Kiss the Girls had the fun of two killers working together in different areas, Cat and Mouse had the return of a psycho from a previous book, and Jack and Jill had, er, two killers working together. OK, more than two. Patterson loves to imagine these wackos are really good at calling each other up and asking for favors. "Dude! The feds are on my case. Would you mind committing a depraved murder in a public place and pretending to be me? No way! You are totally my BFF. I will definitely kill you last. Joke! Joke!"

They were good; I like the character of Alex Cross, I like his family, I like his best friend, and I fear for his girlfriends. (Oh, dear, yet another book where the object of his affection is killed, threatened OR a villain...) But at least I will have a few more books to add to the shelves before I reach a cut off point. I do not think I will need to have a complete set.

1 comment:

Mad said...

I was about the same age when I stole all the Agatha Christies off the shelves and devoured them. (among other things: it was at 12 that I completely unsuspectingly borrowed the Story of O off my parents' bookshelves as well- silly to have a plain white spoiler-free cover!) My sister still adores Christies and eats them like candy so I borrowed one from her and felt like a bit of my childhood died when it did nothing for me. Gawd, was Poirot always such a dick?

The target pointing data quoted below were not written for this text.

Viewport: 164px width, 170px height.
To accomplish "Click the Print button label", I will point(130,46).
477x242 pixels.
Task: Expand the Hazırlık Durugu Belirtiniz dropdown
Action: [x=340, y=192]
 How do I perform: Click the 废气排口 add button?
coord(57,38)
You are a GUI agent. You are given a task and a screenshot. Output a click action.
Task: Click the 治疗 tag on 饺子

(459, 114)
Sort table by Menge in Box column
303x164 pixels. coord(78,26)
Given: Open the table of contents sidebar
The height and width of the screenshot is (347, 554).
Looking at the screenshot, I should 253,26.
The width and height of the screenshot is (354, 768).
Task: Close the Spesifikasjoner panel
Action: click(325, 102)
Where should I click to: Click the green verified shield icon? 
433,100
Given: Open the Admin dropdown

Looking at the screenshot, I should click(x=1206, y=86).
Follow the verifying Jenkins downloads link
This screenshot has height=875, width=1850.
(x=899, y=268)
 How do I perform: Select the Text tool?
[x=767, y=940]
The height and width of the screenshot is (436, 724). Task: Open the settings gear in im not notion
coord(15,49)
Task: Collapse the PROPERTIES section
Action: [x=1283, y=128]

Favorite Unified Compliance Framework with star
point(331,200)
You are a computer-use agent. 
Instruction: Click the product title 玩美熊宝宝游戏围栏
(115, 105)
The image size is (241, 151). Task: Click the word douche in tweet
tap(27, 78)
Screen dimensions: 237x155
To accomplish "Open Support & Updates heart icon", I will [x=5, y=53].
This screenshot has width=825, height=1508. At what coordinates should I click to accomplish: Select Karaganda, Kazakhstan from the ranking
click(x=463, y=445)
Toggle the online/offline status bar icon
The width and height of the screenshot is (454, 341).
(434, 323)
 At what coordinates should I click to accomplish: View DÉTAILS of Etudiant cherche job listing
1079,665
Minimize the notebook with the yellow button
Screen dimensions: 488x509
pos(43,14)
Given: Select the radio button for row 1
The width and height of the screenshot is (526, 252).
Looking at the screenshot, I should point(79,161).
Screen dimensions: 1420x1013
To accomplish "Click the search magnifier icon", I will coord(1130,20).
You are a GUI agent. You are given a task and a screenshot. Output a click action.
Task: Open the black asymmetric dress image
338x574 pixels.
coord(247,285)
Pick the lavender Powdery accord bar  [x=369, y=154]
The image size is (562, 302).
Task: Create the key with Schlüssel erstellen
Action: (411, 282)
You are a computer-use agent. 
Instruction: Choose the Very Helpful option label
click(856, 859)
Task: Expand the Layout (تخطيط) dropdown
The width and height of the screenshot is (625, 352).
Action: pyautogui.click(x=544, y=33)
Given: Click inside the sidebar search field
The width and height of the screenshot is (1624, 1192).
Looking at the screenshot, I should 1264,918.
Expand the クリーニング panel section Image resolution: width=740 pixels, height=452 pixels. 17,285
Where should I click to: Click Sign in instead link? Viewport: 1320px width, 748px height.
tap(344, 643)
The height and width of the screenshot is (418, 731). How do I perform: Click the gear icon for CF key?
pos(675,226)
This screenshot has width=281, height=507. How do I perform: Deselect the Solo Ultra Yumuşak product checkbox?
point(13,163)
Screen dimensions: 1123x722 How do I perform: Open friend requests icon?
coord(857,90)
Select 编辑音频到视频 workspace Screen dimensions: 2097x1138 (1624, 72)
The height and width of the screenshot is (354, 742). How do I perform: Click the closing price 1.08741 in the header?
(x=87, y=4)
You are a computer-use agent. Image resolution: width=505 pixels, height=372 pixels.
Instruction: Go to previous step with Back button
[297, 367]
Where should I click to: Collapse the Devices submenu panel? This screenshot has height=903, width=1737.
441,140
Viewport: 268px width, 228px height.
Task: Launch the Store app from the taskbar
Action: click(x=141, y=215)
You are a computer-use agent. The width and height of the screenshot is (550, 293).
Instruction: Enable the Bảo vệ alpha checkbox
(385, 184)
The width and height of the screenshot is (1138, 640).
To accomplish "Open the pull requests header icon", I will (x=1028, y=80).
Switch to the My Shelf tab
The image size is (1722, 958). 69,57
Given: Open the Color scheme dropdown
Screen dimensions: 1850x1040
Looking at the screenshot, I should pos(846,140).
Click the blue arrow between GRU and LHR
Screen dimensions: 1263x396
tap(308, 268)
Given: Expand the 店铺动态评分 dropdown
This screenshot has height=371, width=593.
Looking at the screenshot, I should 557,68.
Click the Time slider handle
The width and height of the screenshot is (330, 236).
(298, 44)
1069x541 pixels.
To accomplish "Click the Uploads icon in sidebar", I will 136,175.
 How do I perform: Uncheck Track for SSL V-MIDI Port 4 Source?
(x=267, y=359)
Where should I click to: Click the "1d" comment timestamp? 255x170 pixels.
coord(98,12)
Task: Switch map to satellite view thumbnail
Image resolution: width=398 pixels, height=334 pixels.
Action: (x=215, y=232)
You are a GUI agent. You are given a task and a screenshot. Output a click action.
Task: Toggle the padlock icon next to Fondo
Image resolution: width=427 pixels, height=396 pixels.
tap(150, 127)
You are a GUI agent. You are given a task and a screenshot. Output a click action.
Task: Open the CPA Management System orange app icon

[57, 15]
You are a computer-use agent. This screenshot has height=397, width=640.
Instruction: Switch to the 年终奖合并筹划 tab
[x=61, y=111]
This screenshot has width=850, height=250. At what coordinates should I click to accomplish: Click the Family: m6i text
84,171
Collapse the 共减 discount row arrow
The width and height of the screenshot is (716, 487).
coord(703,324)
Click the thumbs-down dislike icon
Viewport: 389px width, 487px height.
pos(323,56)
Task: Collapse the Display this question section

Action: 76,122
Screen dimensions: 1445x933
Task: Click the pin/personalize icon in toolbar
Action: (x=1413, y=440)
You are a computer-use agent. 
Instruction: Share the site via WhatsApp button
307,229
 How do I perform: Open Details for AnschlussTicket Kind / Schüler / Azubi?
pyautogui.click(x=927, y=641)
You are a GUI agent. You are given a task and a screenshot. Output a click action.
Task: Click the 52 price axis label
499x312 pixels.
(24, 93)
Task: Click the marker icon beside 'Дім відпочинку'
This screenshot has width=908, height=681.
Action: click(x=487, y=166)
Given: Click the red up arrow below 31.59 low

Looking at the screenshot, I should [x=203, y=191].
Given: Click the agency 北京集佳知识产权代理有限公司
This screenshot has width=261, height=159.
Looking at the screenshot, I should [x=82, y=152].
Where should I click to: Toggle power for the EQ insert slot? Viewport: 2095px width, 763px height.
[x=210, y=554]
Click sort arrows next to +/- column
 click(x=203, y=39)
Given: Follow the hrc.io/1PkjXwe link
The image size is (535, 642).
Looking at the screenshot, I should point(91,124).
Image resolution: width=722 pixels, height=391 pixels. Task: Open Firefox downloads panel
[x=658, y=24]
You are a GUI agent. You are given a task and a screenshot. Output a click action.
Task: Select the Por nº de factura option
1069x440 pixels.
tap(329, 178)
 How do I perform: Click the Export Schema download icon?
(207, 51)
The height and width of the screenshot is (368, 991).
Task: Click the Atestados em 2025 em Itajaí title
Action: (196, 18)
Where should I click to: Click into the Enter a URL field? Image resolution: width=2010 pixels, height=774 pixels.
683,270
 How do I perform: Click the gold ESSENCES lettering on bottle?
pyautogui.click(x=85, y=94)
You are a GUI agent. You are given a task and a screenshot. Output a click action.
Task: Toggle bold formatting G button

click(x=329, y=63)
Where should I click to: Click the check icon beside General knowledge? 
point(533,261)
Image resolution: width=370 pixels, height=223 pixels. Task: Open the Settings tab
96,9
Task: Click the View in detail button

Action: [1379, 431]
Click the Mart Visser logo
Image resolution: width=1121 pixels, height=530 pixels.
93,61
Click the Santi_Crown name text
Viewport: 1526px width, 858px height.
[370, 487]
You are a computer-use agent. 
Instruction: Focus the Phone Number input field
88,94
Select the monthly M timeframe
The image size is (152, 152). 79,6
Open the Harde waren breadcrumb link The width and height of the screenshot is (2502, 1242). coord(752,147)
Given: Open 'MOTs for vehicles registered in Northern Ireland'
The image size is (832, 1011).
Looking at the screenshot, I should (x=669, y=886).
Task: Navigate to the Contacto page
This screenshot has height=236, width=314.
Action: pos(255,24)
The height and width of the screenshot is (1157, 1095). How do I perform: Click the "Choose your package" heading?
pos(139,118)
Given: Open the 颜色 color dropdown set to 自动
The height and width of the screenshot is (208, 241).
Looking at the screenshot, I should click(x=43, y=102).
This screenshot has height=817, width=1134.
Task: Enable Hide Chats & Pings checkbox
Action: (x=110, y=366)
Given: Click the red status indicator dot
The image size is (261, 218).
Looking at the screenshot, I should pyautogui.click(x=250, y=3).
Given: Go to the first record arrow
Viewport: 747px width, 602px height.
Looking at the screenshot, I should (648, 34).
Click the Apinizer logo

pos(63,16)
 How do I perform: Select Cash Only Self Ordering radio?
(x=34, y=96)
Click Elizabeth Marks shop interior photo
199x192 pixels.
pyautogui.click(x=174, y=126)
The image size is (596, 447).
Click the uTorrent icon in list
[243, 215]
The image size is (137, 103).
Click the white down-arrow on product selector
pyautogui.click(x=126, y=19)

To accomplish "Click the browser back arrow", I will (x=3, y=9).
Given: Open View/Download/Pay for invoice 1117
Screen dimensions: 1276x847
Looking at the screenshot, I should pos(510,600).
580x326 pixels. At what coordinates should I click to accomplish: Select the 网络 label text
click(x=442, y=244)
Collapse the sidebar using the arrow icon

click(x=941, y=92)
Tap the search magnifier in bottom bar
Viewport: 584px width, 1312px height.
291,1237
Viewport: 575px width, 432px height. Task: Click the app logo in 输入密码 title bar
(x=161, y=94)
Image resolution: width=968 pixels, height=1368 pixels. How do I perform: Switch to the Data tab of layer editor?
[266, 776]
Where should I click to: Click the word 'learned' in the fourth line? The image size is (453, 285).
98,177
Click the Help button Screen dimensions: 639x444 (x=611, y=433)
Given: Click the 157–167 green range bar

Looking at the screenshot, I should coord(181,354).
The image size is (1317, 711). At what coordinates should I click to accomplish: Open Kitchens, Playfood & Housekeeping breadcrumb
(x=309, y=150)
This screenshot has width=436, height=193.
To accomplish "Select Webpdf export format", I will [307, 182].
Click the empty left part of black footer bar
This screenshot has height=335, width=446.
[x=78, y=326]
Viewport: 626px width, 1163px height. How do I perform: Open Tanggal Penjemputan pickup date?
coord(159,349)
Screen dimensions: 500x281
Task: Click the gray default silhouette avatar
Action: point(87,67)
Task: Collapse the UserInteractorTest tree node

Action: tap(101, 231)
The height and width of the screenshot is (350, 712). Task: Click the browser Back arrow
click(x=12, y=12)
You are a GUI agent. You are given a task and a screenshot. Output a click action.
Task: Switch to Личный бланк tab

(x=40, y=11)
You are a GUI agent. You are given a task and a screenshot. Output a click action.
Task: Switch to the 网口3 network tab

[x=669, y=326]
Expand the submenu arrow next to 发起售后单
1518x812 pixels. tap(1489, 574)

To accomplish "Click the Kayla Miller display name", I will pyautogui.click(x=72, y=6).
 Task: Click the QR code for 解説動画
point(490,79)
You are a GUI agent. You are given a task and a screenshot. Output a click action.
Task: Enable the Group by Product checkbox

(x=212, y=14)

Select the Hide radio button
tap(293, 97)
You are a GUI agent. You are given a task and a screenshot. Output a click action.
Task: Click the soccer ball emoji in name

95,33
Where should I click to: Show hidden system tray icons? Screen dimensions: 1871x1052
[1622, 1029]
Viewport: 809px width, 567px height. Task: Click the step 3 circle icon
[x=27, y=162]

There *are* still two authors whose books I snap off the Mystery shelves when they publish new stuff: Minette Walters and John Dunning . You would think that Walters' gimmick of constantly making you fall in love with one of her characters, then to make it seem that they are the ones who committed whatever ghastly crime is the flavour of the month, only to have it turn out just fine in the end would get tiresome, but I still can't get enough of them. I really like her style of starting each chapter with a newspaper cutting of the book's current big plot point: it leaves her more freedom to use dialogue as character development instead of plot revelation.

Dunning is just a damn good businessman. Obviously, readers are the biggest target audience for mainstream fiction writers. So why not have the protagonist of your series be a man who loves books so much that he quits fighting crime to open a rare book store? (Obviously it doesn't work and the crime comes to meet him, or else there wouldn't be any adventures to read about!)

Police procedurals and I have a love/hate relationship. Gunfight scenes bore me to tears. This was the reason that for an awfully long time I only read books of this genre that came from across the pond: mostly Ian Rankin and Reginald Hill . But my god Rankin is whiny after a while, and although I *do* adore Dalziel in Hill's books, it seems that Pasoe's insuffrable family is the one that we have to read about constantly. Which is absolutely not fair because the women that Dalziel dates are delightful, Wieldy's husband and he could make a dashing crimefighting duo all to themselves if given half an chance, and Hat has a habit of dating schizophrenic serial killers. And yet, Hill insists on writing instead about Pascoe's wife Ellie. I hate Ellie.

And so, I went sifting through American crime novels to find some that I like instead. I do like Jonathan Kellerman (you already have most of his, I know) but I haven't been able to enjoy a book of his wife's enough to ever finish one. I like Jeffery Deaver's books which almost always feature forensics superstar Lincoln Rhyme, but in small doses. In fact, much as I really enjoy the forensic nature of the ones that have Rhyme as a central character, I usually enjoy the storytelling more in the books in which his role is more supporting.

I think my favourite series of crime type books though has to be Michael Connolley's. Yes, Harry Bosch is a cowboy, but he's got just enough of that indescribable 'noir' factor in his cowboy-itude to make it entertaining. Connolly gets a ton of mileage out of Harry's favourite saying: "everybody counts, or nobody counts" as he pounds the pavement in an almost always thankless and neverending task of solving the crimes that would otherwise fall through the cracks. Plus, Mickey Haller, the sleasebag defense lawyer that he's added to his newer books who is desperately trying to make good on his life is terribly entertaining, too!